A Meta está expandindo sua presença em data centers de IA enquanto enfrenta a questão de monetizar sua capacidade computacional excedente ou retê-la para uso interno. O CEO Mark Zuckerberg indicou que a empresa está recebendo ofertas por poder computacional a um preço premium, mas enfrenta uma escolha crítica entre lucros de curto prazo e desenvolvimento de ativos a longo prazo.
Apesar de ser o único grande hyperscaler dos EUA sem um negócio de serviços em nuvem, Zuckerberg insinuou a possibilidade de lançar tal empreendimento para aproveitar sua capacidade. No entanto, o recente relatório de ganhos da Meta revelou uma queda de 90% no fluxo de caixa livre ano a ano, atribuída ao aumento das despesas de capital, que agora variam entre $130 bilhões e $145 bilhões até 2026.
Essa pressão financeira levou a uma queda de mais de 7% nas ações da Meta após o expediente, refletindo as preocupações dos investidores. Analistas, incluindo Brent Thill da Jefferies, estão buscando clareza sobre a estratégia de IA de Zuckerberg, especialmente à medida que a Meta fica atrás de concorrentes como OpenAI e Google.

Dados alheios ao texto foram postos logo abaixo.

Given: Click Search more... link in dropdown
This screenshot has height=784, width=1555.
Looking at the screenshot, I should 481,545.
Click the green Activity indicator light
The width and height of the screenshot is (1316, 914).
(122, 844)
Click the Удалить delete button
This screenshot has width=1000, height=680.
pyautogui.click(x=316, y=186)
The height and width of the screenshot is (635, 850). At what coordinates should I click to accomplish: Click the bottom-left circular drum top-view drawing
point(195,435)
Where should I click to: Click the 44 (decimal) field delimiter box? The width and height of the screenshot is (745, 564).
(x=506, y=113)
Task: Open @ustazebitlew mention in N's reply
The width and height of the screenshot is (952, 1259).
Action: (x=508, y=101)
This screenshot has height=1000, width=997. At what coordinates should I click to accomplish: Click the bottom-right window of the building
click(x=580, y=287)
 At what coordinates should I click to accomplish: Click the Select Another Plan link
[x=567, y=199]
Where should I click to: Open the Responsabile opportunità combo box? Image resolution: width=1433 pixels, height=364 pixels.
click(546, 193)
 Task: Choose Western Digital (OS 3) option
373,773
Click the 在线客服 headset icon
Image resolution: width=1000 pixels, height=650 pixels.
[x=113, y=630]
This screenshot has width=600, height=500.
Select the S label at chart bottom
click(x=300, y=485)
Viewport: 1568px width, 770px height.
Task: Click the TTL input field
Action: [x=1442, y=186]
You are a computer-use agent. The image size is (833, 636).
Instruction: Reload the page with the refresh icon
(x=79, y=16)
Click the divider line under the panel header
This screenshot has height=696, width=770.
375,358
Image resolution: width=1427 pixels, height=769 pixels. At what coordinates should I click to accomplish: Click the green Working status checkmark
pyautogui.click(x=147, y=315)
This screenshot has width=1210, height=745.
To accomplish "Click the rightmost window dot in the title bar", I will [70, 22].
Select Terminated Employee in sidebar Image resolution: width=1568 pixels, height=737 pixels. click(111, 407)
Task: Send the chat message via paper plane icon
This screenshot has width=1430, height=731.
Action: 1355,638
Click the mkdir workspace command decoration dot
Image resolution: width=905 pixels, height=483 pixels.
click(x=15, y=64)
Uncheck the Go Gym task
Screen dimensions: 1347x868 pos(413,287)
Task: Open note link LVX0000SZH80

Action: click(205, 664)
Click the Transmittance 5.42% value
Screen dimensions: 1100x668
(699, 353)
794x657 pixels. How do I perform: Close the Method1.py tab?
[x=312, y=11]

Zuckerberg reconheceu a necessidade de uma nova abordagem para vendas empresariais, enfatizando a importância de construir uma força de vendas para ter sucesso nessa área. Apesar dos desafios passados, incluindo perdas significativas em sua iniciativa de metaverso, a Meta está determinada a diversificar além de sua dependência da publicidade digital, que atualmente constitui 98% de sua receita.
Zuckerberg permanece otimista sobre as recompensas a longo prazo de investir em IA, posicionando a Meta como um potencial jogador influente no setor.